**WHAT TO WORK ON**
Give back exactly the stretch of data below from the line holding "This screenshot has height=332, width=557." through the line holding "Click the Max LTV(purchases) input field", both ends included, and leave the remaining lines out.

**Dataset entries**
*** Begin section ***

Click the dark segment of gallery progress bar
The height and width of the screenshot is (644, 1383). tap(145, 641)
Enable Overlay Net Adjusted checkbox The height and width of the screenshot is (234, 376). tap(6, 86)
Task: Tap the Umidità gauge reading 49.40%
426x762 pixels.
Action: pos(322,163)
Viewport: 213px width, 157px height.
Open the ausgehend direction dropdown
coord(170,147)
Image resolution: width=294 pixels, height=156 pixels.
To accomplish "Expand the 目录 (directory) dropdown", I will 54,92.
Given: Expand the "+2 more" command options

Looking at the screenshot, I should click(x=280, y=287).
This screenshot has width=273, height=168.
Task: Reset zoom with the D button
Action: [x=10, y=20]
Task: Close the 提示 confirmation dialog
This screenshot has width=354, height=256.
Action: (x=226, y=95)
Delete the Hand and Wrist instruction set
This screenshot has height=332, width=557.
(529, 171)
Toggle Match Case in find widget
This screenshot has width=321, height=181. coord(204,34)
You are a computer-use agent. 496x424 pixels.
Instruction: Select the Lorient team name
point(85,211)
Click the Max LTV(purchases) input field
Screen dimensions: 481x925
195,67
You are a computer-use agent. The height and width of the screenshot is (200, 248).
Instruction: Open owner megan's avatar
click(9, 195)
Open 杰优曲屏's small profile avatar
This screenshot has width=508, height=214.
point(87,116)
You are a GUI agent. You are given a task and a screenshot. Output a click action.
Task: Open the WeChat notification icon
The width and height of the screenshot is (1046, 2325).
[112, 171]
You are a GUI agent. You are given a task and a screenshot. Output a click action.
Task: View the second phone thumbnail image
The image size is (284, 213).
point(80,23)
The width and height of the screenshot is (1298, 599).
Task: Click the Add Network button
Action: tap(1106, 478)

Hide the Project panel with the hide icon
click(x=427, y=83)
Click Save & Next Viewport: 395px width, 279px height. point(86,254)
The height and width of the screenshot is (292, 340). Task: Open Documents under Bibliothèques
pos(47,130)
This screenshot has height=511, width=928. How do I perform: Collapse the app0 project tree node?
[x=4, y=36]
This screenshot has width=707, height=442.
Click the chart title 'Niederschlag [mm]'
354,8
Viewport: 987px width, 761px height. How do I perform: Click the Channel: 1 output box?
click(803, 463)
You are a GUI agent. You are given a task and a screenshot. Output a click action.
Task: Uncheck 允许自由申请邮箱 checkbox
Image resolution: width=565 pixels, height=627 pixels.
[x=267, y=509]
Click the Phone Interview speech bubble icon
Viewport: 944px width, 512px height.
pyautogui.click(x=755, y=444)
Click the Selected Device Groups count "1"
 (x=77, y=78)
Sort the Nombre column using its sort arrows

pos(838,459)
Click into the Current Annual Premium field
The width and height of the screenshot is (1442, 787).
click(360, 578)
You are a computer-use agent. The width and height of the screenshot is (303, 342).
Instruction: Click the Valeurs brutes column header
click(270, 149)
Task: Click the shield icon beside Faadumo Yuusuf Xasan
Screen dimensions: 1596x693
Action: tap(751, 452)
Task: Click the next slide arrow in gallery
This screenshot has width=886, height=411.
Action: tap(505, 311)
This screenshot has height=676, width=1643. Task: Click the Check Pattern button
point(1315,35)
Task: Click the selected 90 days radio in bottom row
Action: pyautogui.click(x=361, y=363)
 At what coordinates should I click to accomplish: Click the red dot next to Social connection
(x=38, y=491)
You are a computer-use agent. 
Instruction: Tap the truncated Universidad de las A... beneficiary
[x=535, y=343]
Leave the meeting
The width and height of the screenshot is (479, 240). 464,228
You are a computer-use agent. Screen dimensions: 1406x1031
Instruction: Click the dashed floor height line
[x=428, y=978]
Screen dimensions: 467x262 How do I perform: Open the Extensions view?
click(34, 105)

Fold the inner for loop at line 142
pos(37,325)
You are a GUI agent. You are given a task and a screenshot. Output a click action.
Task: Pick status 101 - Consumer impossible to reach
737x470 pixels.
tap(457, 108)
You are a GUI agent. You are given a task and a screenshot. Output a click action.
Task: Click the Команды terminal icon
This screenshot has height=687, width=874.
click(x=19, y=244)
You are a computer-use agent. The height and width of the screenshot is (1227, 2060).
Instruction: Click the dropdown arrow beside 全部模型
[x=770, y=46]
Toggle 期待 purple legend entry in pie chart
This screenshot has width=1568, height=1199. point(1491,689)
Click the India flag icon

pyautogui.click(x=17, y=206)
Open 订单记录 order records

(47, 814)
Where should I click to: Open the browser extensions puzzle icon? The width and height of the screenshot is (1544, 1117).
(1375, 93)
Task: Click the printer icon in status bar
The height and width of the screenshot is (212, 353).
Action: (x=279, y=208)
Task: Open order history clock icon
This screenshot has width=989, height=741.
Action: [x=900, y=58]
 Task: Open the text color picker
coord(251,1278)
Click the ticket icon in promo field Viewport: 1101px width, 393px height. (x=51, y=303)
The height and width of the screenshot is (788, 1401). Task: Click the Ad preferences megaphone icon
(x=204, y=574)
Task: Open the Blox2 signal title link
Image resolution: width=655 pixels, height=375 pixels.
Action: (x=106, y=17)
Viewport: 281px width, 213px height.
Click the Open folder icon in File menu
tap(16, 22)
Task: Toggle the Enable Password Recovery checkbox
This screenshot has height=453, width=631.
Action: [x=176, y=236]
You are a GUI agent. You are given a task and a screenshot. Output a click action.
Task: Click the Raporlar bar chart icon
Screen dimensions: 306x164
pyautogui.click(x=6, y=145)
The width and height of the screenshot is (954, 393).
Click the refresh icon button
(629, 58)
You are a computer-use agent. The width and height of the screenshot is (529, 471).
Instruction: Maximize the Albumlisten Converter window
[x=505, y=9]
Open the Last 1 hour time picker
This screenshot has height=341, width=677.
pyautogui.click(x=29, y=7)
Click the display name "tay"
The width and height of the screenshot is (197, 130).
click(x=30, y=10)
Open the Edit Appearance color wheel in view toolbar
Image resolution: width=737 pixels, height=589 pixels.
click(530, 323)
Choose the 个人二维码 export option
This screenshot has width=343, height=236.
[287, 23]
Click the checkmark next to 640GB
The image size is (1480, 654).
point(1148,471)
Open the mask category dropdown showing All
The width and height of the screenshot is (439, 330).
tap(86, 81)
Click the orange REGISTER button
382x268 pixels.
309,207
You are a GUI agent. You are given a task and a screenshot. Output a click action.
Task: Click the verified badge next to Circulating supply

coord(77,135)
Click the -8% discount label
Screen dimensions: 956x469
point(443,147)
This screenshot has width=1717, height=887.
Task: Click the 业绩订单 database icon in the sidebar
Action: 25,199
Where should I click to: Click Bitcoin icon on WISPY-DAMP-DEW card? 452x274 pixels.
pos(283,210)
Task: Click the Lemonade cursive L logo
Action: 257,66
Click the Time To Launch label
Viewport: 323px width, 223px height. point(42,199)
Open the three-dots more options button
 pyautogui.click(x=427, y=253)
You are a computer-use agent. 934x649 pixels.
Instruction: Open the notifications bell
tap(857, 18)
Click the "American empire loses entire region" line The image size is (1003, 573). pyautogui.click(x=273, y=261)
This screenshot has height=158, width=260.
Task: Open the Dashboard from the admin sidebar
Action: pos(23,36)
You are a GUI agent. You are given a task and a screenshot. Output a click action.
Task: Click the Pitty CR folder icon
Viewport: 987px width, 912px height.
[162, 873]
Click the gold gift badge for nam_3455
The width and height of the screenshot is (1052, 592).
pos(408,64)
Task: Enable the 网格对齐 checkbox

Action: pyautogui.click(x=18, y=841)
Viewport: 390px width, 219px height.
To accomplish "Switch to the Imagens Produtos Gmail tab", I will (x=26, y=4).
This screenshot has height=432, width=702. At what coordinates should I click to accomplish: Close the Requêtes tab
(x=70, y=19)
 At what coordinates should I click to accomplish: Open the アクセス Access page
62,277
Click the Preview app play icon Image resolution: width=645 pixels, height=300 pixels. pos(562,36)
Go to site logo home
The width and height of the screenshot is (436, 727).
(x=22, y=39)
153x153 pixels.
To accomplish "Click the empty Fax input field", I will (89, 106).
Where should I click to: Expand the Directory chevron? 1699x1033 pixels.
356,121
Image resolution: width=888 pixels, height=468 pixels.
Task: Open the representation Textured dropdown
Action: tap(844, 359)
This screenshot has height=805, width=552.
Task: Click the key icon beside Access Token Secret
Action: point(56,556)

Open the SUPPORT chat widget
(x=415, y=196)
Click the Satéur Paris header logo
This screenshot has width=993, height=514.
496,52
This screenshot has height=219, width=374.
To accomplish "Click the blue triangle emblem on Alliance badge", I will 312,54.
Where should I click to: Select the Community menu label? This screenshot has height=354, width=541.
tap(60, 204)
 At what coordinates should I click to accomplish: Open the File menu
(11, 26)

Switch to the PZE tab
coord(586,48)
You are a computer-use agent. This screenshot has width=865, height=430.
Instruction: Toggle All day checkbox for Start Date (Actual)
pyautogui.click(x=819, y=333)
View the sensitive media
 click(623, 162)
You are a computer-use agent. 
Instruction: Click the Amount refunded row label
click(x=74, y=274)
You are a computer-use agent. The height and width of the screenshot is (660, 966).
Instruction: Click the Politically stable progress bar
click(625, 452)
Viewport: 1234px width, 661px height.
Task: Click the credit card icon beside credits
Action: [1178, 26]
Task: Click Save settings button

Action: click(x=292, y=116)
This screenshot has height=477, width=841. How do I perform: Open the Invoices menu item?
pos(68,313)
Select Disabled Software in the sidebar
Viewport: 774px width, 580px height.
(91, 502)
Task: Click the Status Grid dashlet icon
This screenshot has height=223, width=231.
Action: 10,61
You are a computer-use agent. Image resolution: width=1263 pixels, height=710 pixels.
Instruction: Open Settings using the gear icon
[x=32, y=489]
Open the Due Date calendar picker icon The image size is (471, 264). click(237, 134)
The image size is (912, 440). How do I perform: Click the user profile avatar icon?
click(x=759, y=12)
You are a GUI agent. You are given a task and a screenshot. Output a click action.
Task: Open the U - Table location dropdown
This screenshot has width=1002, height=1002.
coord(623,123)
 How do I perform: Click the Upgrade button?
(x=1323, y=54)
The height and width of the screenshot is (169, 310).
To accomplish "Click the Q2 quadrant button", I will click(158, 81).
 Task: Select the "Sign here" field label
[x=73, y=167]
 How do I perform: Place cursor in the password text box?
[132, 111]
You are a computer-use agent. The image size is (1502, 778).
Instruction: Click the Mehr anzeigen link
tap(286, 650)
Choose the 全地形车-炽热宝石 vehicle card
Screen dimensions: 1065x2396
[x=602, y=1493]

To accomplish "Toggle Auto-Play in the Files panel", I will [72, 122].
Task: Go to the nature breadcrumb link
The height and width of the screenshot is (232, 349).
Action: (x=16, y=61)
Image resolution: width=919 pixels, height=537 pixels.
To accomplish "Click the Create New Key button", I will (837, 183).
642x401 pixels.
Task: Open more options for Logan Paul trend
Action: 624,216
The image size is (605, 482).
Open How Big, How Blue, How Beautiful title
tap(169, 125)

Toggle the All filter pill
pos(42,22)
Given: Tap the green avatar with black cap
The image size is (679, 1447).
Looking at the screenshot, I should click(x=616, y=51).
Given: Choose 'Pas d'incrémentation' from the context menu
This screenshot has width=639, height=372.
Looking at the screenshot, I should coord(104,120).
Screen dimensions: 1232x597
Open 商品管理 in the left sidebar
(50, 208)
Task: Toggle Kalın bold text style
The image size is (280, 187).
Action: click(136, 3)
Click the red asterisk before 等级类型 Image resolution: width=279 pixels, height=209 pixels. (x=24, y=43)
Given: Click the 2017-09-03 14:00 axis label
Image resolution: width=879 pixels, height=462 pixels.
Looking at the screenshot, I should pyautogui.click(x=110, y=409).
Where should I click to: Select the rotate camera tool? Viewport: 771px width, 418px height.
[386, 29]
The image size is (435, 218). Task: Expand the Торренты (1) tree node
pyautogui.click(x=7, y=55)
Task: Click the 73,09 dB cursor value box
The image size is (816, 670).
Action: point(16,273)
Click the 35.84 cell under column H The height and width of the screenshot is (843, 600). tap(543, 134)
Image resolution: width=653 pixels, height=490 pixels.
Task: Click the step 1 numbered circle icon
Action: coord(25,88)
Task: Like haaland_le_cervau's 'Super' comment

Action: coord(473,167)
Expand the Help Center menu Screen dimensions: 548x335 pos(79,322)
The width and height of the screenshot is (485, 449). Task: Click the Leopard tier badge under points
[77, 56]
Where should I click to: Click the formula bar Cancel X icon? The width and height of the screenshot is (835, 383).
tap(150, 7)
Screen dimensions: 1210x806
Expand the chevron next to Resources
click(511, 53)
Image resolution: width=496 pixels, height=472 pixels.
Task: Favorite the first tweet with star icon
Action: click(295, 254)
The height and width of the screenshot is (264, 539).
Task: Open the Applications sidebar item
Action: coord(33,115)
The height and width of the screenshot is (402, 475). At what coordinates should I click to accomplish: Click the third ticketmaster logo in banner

*** End section ***

**ANSWER BOX**
This screenshot has height=332, width=557.
(529, 171)
Toggle Match Case in find widget
This screenshot has width=321, height=181. coord(204,34)
You are a computer-use agent. 496x424 pixels.
Instruction: Select the Lorient team name
point(85,211)
Click the Max LTV(purchases) input field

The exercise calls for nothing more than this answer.